[model weights caching] model upload doesn't check model weights hash #6916

stas00 · 2020-09-02T21:47:07Z

I have re-uploaded model weights via transformers-cli upload and noticed that when I tried to use it - it didn't get re-downloaded, and instead continued to use the cached version.

The problem seems to come from the fact that the other uploaded files haven't changed, only the model weights.

I double checked that the md5sum of the old weights file is different from the new one.

I re-uploaded the whole folder using:

transformers-cli upload fsmt-wmt19-en-de

If I hunt down the cached files (not an easy task), and delete those, it does re-download the new version.

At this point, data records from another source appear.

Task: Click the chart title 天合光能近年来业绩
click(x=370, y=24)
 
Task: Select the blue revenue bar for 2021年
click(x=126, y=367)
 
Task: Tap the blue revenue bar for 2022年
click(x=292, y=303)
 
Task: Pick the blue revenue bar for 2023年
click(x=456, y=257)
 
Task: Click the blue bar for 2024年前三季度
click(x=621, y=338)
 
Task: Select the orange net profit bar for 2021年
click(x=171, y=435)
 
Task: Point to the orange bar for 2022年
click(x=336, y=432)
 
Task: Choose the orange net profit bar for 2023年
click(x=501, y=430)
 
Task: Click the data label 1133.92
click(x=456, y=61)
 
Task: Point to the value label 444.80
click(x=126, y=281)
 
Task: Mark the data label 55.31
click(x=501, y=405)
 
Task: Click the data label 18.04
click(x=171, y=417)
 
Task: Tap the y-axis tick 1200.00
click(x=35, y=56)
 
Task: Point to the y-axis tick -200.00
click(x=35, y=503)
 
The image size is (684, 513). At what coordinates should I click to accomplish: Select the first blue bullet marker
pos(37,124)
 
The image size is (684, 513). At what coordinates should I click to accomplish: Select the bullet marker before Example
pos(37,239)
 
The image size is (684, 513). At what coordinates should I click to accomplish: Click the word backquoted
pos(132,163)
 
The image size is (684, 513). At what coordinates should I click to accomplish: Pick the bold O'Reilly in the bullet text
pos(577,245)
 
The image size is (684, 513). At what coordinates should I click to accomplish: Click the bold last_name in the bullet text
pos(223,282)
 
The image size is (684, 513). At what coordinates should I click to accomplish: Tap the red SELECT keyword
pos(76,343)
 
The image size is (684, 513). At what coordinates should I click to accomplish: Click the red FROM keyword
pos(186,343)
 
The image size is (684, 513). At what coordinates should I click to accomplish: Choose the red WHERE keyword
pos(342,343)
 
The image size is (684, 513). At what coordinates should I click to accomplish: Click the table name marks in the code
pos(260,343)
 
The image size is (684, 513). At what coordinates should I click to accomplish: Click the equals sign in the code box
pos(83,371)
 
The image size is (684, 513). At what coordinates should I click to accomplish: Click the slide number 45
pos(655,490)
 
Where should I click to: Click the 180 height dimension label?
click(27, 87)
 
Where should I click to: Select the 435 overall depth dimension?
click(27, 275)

If I diff the cached weights file and the updated cache file, which gets re-downloaded if I move away the original cached file, they aren't the same.:

Binary files 
before/d97352d9f1f96ee4c6055f203812035b4597258a837db1f4f0803a2932cc3071.53ce64c7097bfcd85418af04a21b4a897c78c8440de3af078e577727ad9de3a0 
and  
 after/d97352d9f1f96ee4c6055f203812035b4597258a837db1f4f0803a2932cc3071.53ce64c7097bfcd85418af04a21b4a897c78c8440de3af078e577727ad9de3a0 
differ

Could we please include the model weights file in the hash calculation?

Thank you.

The text was updated successfully, but these errors were encountered:

LysandreJik · 2020-09-03T08:40:59Z

I can confirm it was previously checking the model weights and re-downloading if the weights had been changed. Investigating.

LysandreJik · 2020-09-03T10:42:25Z

This is due to the CDN caching files, with a 24 hour delay. After 24 hours it should download your file, but if you want it now you can use the use_cdn flag and set it to False. You can see the documentation for this here.

stas00 · 2020-09-04T00:51:49Z

Thank you for the hint, @LysandreJik. So from_pretrained(mname, use_cdn=False)

But that might be tricky for end users who won't know that the code base has changed yet the model weights they get are out sync.

Is there a way to signal CDN to invalidate the cache for some files? It could then be done from the upload util.

stas00 · 2020-09-04T01:04:27Z

FWIW, I wrote a one liner to force cache update for the 4 models I'm working at the moment.

PYTHONPATH="src" python -c 'from transformers import AutoModel; [AutoModel.from_pretrained("stas/fsmt-wmt19-"+p, use_cdn=False) for p in ["en-ru","ru-en","en-de","de-en"]]'

I now have that in my script, so I don't need to think about it.

stas00 · 2020-09-04T18:50:02Z

@LysandreJik, unfortunately this doesn't solve the issue

AutoModel.from_pretrained(mname, use_cdn=False)

Indeed forces a download of the recently updated model - but then if this flag is no longer used in the application - it still downloads the CDN cached version and ends up using the wrong version.

So, basically, this results in 2 copies (different hashes) sitting in the cache dir.

And normal usage w/o using use_cdn=False looks up the old version and not the new one. (so things like run_eval.py still use the old one)

Thanks.

julien-c · 2020-09-04T20:01:36Z

can you run AutoModel.from_pretrained(mname, use_cdn=False) in a debugger and check whether the downloaded url is a https://cdn.huggingface.co or a https://s3.amazonaws.com/models.huggingface.co url?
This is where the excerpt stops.